The campaign by the Spanish tax authorities to find all newly built structures, alterations or changes of use of properties which have not been declared to the Land Registry is starting to show results.
The first phase of Hacienda’s plan has covered 486,000 properties in 29 municipalities in Malaga province so far, especially Fuengirola, Benalmádena, Mijas, Vélez, Antequera, Alhaurín de la Torre, Cártama and Alhaurín el Grande.
Inspections have revealed 30,113 buildings (6.2 per cent of the total) which had previously been invisible to the authorities for tax purposes because neither their owners nor the respective town halls had declared them, irrespective of whether or not they had works licences and the necessary certificate of occupancy.
The most common irregularities involve new construction (a ‘toolshed’ which has become a villa, for example, or a family-owned piece of land on which the children have all built themselves a house alongside that of their parents), which represent one third of the total. Another 36 per cent are extensions and modernisations (gaining some extra metres from the patio at the back to create a garden or parking space); 15 per cent are alterations or changes of use (enclosing a terrace to create an extra room, among others); and the remaining 16 per cent are swimming pool constructions.
Now all is in order with regard to these properties, with the consequent increase in the rateable value and its inevitable repercussion in taxes, the amount of which varies depending on this rateable value. These include state taxes such as IRPF (income tax) and wealth tax, regional taxes such as inheritance and transfers or municipal taxes like capital gains and, principally, IBI.

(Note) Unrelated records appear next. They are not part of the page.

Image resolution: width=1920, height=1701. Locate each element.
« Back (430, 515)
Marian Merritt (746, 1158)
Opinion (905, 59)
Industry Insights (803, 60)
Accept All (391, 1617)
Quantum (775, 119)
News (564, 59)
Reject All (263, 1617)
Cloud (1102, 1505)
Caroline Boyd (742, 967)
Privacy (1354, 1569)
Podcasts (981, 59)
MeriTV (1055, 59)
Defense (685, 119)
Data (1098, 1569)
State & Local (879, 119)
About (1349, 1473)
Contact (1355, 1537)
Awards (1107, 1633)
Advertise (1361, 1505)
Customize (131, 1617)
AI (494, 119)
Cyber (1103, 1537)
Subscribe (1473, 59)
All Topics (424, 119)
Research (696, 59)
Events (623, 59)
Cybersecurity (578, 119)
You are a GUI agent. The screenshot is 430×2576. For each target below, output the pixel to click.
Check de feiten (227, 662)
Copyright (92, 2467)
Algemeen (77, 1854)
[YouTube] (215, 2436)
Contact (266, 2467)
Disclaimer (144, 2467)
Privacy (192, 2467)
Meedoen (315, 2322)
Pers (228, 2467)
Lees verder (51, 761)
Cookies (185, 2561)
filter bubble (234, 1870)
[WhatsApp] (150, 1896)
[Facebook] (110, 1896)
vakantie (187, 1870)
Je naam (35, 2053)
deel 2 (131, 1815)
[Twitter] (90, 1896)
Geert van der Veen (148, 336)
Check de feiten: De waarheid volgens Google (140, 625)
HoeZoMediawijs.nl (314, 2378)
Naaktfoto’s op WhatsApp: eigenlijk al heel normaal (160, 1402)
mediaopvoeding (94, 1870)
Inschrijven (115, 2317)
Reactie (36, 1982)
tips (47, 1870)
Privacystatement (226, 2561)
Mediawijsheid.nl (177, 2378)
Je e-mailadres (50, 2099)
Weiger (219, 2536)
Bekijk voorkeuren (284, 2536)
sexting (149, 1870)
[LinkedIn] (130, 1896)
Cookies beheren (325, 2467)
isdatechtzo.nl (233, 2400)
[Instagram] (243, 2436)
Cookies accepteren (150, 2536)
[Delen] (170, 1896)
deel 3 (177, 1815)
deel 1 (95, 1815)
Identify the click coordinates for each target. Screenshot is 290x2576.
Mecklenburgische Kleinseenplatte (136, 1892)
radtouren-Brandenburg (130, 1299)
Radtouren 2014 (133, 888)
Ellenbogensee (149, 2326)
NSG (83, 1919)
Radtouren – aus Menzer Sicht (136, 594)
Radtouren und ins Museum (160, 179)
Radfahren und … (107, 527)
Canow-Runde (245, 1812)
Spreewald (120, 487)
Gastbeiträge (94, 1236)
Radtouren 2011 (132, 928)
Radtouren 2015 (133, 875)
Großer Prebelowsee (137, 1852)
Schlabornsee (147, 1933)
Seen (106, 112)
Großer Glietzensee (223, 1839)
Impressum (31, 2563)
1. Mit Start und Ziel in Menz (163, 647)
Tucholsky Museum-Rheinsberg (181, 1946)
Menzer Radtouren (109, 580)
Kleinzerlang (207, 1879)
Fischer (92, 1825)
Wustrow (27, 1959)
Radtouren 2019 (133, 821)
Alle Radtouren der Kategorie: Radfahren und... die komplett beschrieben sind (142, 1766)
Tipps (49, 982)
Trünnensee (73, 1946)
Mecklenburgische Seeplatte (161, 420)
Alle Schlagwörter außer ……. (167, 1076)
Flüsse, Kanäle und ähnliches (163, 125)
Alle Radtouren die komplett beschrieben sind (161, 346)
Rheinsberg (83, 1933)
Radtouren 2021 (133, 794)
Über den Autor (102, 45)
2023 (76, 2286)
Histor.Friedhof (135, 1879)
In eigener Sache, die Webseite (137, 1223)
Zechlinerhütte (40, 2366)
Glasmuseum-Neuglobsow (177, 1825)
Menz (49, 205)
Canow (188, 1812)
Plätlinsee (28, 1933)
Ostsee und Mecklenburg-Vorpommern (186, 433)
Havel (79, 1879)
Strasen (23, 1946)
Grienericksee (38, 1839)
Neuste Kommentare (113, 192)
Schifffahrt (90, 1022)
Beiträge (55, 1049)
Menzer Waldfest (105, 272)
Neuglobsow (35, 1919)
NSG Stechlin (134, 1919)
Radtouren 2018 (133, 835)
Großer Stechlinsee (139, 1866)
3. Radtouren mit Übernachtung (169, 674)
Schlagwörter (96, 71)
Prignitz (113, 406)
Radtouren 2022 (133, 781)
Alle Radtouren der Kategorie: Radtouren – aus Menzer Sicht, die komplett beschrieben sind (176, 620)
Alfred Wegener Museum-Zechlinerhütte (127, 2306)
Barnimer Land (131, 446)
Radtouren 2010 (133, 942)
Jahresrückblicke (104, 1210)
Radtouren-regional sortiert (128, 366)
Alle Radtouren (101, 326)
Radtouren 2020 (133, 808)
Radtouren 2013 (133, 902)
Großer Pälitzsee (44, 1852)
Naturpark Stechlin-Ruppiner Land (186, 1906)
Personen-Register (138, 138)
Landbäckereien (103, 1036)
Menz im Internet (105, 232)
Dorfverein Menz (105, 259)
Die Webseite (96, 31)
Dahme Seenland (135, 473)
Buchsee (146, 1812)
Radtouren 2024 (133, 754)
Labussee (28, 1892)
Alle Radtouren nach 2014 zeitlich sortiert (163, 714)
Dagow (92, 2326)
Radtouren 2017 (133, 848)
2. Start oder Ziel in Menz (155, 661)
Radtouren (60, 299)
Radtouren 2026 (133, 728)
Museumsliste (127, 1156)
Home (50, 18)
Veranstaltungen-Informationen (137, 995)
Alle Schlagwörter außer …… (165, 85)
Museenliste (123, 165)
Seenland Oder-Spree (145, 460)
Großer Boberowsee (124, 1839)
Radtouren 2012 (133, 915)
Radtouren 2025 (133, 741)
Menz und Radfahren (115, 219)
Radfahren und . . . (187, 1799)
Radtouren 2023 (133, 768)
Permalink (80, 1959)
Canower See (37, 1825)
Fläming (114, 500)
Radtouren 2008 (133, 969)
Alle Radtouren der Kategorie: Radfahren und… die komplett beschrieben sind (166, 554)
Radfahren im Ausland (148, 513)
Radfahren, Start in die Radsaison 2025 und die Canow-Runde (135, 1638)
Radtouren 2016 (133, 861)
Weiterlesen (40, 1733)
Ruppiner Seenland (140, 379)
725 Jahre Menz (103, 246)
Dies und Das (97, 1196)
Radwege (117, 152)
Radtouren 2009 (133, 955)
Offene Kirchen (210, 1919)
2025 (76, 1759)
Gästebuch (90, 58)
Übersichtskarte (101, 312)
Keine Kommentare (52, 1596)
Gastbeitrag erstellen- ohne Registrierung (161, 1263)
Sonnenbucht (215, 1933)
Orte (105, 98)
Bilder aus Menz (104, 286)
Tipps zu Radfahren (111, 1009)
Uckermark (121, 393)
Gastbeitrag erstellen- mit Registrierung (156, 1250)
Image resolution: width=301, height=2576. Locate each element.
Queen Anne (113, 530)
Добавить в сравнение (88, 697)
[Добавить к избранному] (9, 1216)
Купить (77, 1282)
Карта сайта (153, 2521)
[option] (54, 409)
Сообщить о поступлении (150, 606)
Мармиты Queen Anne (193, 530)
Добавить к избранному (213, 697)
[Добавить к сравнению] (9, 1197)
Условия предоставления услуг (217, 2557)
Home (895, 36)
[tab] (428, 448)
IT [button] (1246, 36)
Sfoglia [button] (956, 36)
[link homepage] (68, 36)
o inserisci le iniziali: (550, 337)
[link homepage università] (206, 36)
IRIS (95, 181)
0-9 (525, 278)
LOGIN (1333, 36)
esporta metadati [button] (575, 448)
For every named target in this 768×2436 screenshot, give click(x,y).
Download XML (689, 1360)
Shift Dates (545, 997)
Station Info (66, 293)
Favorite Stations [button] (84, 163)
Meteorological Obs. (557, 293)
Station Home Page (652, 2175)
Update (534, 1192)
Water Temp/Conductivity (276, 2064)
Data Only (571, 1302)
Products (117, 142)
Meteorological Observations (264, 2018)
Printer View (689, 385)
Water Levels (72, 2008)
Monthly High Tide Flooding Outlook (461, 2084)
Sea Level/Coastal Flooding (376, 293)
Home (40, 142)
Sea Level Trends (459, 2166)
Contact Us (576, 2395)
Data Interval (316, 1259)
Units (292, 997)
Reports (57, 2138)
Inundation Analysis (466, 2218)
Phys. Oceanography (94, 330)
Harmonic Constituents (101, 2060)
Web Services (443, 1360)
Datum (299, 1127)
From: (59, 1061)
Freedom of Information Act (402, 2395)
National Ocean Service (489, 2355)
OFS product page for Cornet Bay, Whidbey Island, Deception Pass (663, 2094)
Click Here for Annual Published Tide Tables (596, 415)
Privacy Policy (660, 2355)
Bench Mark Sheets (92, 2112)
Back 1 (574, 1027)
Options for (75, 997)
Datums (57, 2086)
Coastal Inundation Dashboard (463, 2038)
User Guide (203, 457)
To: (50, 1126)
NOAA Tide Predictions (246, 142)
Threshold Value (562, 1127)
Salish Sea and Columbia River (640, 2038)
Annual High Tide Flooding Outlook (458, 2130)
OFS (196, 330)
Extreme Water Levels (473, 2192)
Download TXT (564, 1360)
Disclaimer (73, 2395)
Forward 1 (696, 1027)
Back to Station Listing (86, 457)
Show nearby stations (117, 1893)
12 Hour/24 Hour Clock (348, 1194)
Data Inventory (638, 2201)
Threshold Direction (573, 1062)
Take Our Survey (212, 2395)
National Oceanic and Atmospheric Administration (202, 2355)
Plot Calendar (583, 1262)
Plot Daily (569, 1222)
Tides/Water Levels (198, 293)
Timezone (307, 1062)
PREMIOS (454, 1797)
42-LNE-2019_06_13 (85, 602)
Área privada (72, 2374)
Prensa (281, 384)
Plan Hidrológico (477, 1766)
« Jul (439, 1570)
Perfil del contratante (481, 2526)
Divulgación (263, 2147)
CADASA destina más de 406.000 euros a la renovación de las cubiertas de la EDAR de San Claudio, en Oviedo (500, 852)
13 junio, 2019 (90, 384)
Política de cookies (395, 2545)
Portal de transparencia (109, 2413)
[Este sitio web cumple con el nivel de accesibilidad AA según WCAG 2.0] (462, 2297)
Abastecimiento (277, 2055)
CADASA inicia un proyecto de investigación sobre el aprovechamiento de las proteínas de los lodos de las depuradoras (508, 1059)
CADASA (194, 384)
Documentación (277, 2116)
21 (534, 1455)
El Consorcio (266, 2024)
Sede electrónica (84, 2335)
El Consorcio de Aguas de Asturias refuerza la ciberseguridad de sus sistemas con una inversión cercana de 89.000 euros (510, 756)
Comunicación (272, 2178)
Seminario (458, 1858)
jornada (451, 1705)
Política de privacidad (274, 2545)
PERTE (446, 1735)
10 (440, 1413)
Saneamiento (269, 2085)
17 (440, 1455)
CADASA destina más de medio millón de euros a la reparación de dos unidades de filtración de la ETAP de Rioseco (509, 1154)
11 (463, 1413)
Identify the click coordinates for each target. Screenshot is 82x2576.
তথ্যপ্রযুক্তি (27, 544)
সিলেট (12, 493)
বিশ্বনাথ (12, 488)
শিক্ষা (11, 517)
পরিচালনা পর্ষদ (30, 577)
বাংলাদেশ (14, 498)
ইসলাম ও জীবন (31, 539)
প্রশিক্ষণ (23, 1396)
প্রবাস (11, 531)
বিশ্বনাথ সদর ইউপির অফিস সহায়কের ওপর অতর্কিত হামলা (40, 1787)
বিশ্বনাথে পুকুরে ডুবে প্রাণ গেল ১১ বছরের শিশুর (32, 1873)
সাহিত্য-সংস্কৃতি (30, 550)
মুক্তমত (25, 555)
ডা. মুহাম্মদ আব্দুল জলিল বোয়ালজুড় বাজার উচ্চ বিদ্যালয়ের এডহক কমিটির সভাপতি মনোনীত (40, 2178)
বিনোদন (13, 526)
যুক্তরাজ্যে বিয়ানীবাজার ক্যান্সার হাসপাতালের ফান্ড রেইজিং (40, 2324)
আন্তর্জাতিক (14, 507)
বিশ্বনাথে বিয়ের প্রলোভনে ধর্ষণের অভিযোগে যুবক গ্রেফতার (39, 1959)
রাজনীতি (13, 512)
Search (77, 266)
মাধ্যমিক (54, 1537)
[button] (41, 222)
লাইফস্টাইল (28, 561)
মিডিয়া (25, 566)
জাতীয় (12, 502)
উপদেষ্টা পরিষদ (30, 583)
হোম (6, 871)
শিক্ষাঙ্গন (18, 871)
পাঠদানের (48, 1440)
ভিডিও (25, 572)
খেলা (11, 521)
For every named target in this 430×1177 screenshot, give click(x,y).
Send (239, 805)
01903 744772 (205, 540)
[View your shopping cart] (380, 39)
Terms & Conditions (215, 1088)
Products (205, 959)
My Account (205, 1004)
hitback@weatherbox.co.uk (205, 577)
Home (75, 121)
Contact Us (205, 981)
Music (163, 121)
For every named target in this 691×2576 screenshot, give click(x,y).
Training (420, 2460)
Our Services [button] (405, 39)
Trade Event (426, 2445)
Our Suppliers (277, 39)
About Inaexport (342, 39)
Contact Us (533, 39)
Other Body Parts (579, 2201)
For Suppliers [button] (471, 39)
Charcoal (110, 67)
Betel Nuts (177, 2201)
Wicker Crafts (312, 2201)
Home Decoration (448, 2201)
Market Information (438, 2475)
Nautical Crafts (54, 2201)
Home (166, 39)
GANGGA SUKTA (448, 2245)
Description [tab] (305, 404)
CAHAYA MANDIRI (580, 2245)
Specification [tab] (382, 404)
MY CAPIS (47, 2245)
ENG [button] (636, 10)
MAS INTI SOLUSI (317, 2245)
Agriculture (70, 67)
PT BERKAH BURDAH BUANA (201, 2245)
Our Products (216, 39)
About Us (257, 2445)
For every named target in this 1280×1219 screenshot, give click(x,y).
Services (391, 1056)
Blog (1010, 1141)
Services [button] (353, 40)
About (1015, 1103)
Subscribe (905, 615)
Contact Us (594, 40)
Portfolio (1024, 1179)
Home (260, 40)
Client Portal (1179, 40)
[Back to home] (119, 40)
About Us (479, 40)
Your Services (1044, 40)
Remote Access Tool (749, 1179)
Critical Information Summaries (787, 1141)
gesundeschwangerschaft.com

Sources at the Land Registry point out that people are not being fined for the irregularities which are detected, but fines can be issued by local councils and the regional authorities in the case of illegal construction. They therefore stress that “the objective of this plan is to fight fraud by finding properties which are benefiting from municipal public services at the expense of property owners who have declared everything correctly.”